Someone else died inside me.

I can't see any way back from that. I think that on a fundamental, primal level, that has changed the hardware inside my soul.

I think I mentioned in a previous post that losing a child - particularly when you're already considered an unusual or hard-to-figure-out person - makes you quite inaccessible to many people forever after. Your friendship circle inevitably changes because of that, and it's an important thing actually. Your friendship circle has to change, into one you will forever be more compatible with. It's such a major life change that retaining the status quo just isn't an option.

So yes, I do feel like I am living after death, sometimes. On really bad days, I feel somewhat like it's all been a mistake, like I should actually have died on October 10th, 2008, and that somewhere along the line, something went wrong and I survived. That now, nobody is sure what to do with me and I am therefore stuck in a perpetual waiting area, while they decide what the next steps will be, and where I might now fit into the human race. It's a strange feeling.

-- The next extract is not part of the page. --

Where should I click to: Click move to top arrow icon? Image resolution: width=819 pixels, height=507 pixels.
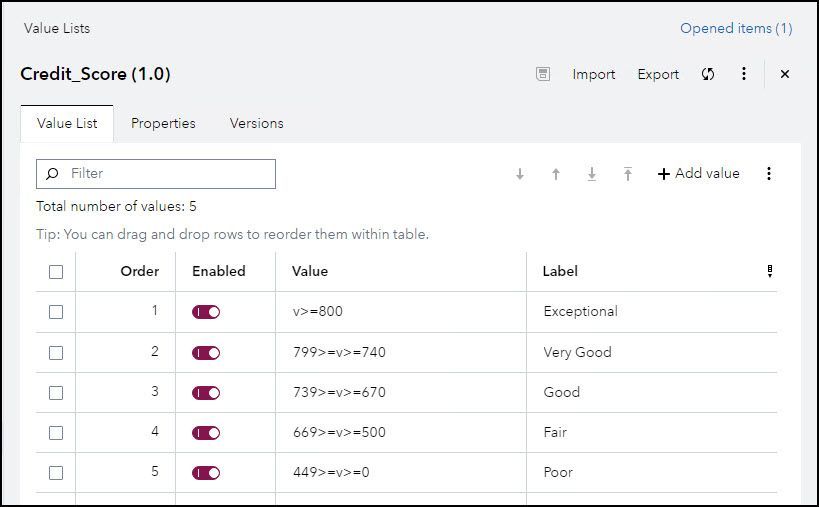[628, 174]
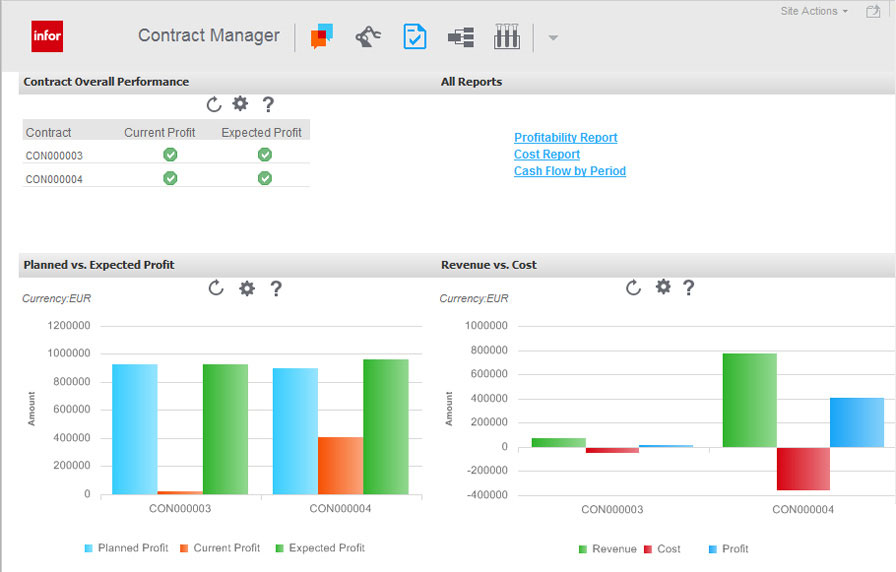
Task: Click Current Profit status check for CON000003
Action: click(170, 155)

Thing is, I'm not the only one. There are other people in that proverbial waiting area - other parents who've lost children. So with each other, we form a new corner of the world population. We are strong, resilient, empathetic, kind, understanding, open minded, mindful, loving people because we've been broken open and don't have a choice in the matter. We can move mountains. We have gained the power to survive and accomplish incredibly beautiful things. What you see is what you get; we have to live mostly on the surface, since we don't have much of an outer shell left. But if you get to know us and accept us for the very unusual people we now are, we'll bring you all the wonders of the universe, heaped on a plate, over and over again.